The second problem with partisanship for American Jews is that it reduces Jewish power. People don’t like talking about Jewish power out loud because, despite good intentions, it either sounds anti-Semitic itself or gives fodder for anti-Semites. But Jewish power in America has been essential to Jewish thriving in America, and it has required instruments of solidarity — and specifically, the technique of presenting to the rest of the world an image, even if a facade, of communal unity.
The theory was that Jews succeeded in America in part by preserving a culture of not “airing our dirty laundry in public” — which is to say, still fighting politically with one another in community and in the ballot box but preserving some modicum of internal communal coherence. This theory tells of a time when American Jews were far more vulnerable, when Jewish collective belonging was obvious, and when Jews were much less likely to be politicians themselves and therefore needed to traffic in influence more than in actual power. This lost past — largely imagined, mostly undesirable — cannot be reclaimed.
Moreover, as my colleague Tal Becker likes to say, not wanting to air one’s dirty laundry in public should not be an excuse for — as it often becomes — not wanting to do the laundry. The dirty laundry metaphor too often becomes an instrument for silencing dissent and silencing activism to correct moral flaws.
Yet even so, the consequence of this loss of collective consciousness is real and must be acknowledged. Jews have traded the security for the collective that comes with consolidated power for the promise of power that can be attained by individual Jews even if it comes at the cost of the collective.
Individual Jews can achieve unprecedented positions of power as Jews in 2018 America, but whether or not the Jewish community can wield collective power anymore is an open question, especially since there are now politically powerful Jews warring against each other on both sides of the aisle.
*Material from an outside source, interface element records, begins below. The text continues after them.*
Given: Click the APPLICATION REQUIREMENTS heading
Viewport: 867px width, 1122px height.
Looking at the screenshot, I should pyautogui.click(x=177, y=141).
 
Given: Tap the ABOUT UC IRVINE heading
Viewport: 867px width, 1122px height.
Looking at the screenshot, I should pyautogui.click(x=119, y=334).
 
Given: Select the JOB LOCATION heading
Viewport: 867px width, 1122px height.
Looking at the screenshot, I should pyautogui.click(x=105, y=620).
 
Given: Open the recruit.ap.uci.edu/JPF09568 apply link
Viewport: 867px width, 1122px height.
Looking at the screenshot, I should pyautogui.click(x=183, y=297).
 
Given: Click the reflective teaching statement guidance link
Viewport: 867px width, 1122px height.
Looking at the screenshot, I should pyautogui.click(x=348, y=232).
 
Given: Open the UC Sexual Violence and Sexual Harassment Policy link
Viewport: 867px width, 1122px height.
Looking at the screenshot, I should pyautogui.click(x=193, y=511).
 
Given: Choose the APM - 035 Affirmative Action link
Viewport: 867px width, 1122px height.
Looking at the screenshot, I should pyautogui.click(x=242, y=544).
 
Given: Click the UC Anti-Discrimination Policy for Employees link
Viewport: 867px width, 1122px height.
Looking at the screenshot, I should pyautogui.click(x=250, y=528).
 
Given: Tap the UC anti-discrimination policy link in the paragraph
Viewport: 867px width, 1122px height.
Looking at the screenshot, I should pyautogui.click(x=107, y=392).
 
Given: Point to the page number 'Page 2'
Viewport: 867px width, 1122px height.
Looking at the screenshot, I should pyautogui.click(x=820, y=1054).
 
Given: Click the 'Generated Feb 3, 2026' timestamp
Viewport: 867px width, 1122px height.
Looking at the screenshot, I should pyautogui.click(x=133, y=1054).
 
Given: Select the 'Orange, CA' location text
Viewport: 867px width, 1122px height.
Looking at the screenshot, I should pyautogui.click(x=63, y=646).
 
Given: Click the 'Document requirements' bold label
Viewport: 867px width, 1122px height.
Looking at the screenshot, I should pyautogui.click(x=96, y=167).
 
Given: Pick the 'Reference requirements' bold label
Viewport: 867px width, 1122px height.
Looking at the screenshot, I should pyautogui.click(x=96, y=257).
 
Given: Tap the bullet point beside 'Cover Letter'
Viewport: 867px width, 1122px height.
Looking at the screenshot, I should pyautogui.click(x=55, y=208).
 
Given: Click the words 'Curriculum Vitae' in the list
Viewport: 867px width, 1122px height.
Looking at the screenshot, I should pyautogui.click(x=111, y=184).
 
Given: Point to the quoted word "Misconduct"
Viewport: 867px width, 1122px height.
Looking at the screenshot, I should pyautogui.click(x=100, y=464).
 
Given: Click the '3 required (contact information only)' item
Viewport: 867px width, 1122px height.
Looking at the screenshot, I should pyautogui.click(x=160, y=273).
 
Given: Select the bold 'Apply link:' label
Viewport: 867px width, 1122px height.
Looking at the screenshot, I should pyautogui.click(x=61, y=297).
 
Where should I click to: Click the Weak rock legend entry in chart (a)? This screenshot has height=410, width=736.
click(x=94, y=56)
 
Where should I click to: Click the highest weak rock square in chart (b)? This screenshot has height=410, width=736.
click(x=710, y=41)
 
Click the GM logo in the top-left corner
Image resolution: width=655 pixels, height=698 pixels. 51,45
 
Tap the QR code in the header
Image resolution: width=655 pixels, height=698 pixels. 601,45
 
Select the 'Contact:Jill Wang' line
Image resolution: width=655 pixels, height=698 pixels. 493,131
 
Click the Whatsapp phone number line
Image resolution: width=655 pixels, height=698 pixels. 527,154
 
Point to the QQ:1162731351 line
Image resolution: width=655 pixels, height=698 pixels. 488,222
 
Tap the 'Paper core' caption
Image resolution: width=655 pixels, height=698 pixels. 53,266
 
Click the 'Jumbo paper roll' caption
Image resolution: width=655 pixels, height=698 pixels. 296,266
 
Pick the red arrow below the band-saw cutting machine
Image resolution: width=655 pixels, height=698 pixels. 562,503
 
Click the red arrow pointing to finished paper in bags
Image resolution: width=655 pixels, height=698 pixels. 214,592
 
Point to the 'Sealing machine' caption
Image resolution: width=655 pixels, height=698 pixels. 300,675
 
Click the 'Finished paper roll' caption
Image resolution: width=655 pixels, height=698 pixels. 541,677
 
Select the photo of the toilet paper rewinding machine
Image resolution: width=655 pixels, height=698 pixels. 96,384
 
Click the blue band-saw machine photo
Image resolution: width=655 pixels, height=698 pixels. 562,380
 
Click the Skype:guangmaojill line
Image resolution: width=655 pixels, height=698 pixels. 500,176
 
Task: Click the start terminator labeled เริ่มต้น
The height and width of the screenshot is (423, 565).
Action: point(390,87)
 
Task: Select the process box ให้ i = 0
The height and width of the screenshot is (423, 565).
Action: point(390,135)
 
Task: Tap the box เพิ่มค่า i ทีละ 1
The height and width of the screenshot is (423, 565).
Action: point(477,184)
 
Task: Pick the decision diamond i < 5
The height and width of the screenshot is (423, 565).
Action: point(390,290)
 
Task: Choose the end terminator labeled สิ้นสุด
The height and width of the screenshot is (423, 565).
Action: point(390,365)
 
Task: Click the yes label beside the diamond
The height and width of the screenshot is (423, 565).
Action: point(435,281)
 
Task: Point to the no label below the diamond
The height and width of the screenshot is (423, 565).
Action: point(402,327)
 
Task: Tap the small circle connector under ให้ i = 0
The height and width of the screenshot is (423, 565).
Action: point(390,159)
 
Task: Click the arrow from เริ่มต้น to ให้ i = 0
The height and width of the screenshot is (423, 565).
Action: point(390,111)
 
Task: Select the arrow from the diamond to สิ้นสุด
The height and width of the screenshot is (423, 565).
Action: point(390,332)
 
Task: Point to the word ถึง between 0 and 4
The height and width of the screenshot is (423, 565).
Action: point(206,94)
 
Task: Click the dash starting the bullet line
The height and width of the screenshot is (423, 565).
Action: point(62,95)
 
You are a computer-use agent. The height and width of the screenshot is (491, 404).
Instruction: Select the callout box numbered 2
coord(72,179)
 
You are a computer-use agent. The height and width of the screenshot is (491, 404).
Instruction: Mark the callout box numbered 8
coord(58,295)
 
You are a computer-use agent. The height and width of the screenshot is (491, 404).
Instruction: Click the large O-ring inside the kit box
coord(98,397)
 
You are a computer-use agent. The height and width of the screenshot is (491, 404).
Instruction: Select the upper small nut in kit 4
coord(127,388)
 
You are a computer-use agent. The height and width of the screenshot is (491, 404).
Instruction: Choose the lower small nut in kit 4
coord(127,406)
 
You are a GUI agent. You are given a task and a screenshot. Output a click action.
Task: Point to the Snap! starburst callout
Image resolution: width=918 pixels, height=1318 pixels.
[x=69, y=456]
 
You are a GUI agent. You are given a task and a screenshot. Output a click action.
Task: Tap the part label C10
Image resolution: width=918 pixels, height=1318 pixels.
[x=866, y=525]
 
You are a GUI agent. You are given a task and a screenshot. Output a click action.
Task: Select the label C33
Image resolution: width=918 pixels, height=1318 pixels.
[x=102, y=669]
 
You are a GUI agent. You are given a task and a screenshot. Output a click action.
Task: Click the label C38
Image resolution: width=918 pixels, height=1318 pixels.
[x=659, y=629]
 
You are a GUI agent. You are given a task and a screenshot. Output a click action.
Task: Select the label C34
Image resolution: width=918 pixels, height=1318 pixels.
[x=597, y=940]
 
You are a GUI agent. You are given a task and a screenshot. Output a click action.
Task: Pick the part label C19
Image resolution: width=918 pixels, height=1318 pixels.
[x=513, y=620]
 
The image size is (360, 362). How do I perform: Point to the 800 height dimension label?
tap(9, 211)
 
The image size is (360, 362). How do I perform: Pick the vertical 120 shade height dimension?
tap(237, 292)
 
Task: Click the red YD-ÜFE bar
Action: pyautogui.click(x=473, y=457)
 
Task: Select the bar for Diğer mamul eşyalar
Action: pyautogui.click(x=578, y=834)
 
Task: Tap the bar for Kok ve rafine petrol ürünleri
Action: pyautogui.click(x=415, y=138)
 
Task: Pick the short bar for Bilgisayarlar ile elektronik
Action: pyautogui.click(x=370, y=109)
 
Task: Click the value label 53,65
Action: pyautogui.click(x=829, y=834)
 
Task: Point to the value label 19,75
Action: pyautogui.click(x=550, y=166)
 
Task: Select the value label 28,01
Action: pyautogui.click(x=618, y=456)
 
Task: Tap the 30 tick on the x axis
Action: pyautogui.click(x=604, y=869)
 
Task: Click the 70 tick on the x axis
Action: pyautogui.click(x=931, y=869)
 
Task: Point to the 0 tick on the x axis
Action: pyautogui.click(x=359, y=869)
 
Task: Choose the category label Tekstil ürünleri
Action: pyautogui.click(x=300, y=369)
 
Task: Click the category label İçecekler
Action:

Here again, Jews are simply Americans: The consensus politics of the mid-20th century in America were a postwar necessity, and so in similar ways — as Noam Pianko argues — American Jews gravitated to the terminology of “peoplehood” as a matter of political convenience. This term helped American Jews hold on to some language of ethnicity, and strengthened their capacity to fight existential threats, while shedding their “otherness” and integrating as Americans. The language of peoplehood helped to establish American Jewish group identity and to form the basis for American Jewish political power.
And while I am not always a fan of the hegemonic power of the term “peoplehood” and the way that some of its users deploy it to suppress individualism and attitudes that they understand to be disloyal, I fear that the foundations of Jewish power in America, which in turn allow individuals to thrive in American politics, depend more heavily on this group identity than its critics like to admit.
It’s not often that people write publicly about Jewish power.